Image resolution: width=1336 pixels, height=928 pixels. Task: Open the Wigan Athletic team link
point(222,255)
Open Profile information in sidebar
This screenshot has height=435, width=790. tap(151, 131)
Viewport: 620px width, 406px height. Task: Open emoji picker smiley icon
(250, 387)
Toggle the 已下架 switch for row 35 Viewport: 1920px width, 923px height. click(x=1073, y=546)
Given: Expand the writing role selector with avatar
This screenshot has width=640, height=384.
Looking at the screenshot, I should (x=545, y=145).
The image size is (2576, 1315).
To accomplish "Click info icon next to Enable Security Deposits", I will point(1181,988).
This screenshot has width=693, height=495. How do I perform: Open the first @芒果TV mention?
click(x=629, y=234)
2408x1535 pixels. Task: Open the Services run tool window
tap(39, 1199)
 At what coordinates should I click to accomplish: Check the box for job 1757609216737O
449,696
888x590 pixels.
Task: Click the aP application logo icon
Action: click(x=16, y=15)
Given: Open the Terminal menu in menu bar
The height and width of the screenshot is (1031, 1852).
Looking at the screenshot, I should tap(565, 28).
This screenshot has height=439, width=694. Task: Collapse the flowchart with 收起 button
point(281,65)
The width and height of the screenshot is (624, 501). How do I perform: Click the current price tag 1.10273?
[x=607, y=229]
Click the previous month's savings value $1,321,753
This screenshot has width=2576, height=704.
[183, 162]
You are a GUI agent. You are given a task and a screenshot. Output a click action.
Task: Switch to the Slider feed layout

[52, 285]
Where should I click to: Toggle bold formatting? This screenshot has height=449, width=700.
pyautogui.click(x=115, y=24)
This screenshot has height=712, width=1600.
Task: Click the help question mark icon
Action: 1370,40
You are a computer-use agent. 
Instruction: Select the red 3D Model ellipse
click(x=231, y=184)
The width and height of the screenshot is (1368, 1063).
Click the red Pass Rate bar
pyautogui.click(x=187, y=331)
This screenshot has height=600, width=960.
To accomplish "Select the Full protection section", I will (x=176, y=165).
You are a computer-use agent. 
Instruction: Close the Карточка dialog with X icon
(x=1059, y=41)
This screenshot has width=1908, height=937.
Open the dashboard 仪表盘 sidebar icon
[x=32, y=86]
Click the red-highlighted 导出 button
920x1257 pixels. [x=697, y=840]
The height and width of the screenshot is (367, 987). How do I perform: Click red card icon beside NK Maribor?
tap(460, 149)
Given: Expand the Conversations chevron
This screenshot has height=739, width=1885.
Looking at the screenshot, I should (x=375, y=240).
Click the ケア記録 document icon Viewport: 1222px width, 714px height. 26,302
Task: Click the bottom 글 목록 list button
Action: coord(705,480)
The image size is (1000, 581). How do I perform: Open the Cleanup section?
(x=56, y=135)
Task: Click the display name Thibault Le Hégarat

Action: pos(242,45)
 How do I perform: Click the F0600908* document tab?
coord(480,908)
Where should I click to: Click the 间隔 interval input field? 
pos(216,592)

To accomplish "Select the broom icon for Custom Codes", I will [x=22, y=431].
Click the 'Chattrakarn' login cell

**Aim**
Render every line of the listing above as a numbered list, leaving out the blank lines.

**Result of the exercise**
1. Image resolution: width=1336 pixels, height=928 pixels. Task: Open the Wigan Athletic team link
2. point(222,255)
3. Open Profile information in sidebar
4. This screenshot has height=435, width=790. tap(151, 131)
5. Viewport: 620px width, 406px height. Task: Open emoji picker smiley icon
6. (250, 387)
7. Toggle the 已下架 switch for row 35 Viewport: 1920px width, 923px height. click(x=1073, y=546)
8. Given: Expand the writing role selector with avatar
9. This screenshot has width=640, height=384.
10. Looking at the screenshot, I should (x=545, y=145).
11. The image size is (2576, 1315).
12. To accomplish "Click info icon next to Enable Security Deposits", I will point(1181,988).
13. This screenshot has width=693, height=495. How do I perform: Open the first @芒果TV mention?
14. click(x=629, y=234)
15. 2408x1535 pixels. Task: Open the Services run tool window
16. tap(39, 1199)
17.  At what coordinates should I click to accomplish: Check the box for job 1757609216737O
18. 449,696
19. 888x590 pixels.
20. Task: Click the aP application logo icon
21. Action: click(x=16, y=15)
22. Given: Open the Terminal menu in menu bar
23. The height and width of the screenshot is (1031, 1852).
24. Looking at the screenshot, I should tap(565, 28).
25. This screenshot has height=439, width=694. Task: Collapse the flowchart with 收起 button
26. point(281,65)
27. The width and height of the screenshot is (624, 501). How do I perform: Click the current price tag 1.10273?
28. [x=607, y=229]
29. Click the previous month's savings value $1,321,753
30. This screenshot has width=2576, height=704.
31. [183, 162]
32. You are a GUI agent. You are given a task and a screenshot. Output a click action.
33. Task: Switch to the Slider feed layout
34. [52, 285]
35. Where should I click to: Toggle bold formatting? This screenshot has height=449, width=700.
36. pyautogui.click(x=115, y=24)
37. This screenshot has height=712, width=1600.
38. Task: Click the help question mark icon
39. Action: 1370,40
40. You are a computer-use agent. 
41. Instruction: Select the red 3D Model ellipse
42. click(x=231, y=184)
43. The width and height of the screenshot is (1368, 1063).
44. Click the red Pass Rate bar
45. pyautogui.click(x=187, y=331)
46. This screenshot has height=600, width=960.
47. To accomplish "Select the Full protection section", I will (x=176, y=165).
48. You are a computer-use agent. 
49. Instruction: Close the Карточка dialog with X icon
50. (x=1059, y=41)
51. This screenshot has width=1908, height=937.
52. Open the dashboard 仪表盘 sidebar icon
53. [x=32, y=86]
54. Click the red-highlighted 导出 button
55. 920x1257 pixels. [x=697, y=840]
56. The height and width of the screenshot is (367, 987). How do I perform: Click red card icon beside NK Maribor?
57. tap(460, 149)
58. Given: Expand the Conversations chevron
59. This screenshot has height=739, width=1885.
60. Looking at the screenshot, I should (x=375, y=240).
61. Click the ケア記録 document icon Viewport: 1222px width, 714px height. 26,302
62. Task: Click the bottom 글 목록 list button
63. Action: coord(705,480)
64. The image size is (1000, 581). How do I perform: Open the Cleanup section?
65. (x=56, y=135)
66. Task: Click the display name Thibault Le Hégarat
67. Action: pos(242,45)
68.  How do I perform: Click the F0600908* document tab?
69. coord(480,908)
70. Where should I click to: Click the 间隔 interval input field? 
71. pos(216,592)
72. To accomplish "Select the broom icon for Custom Codes", I will [x=22, y=431].
73. Click the 'Chattrakarn' login cell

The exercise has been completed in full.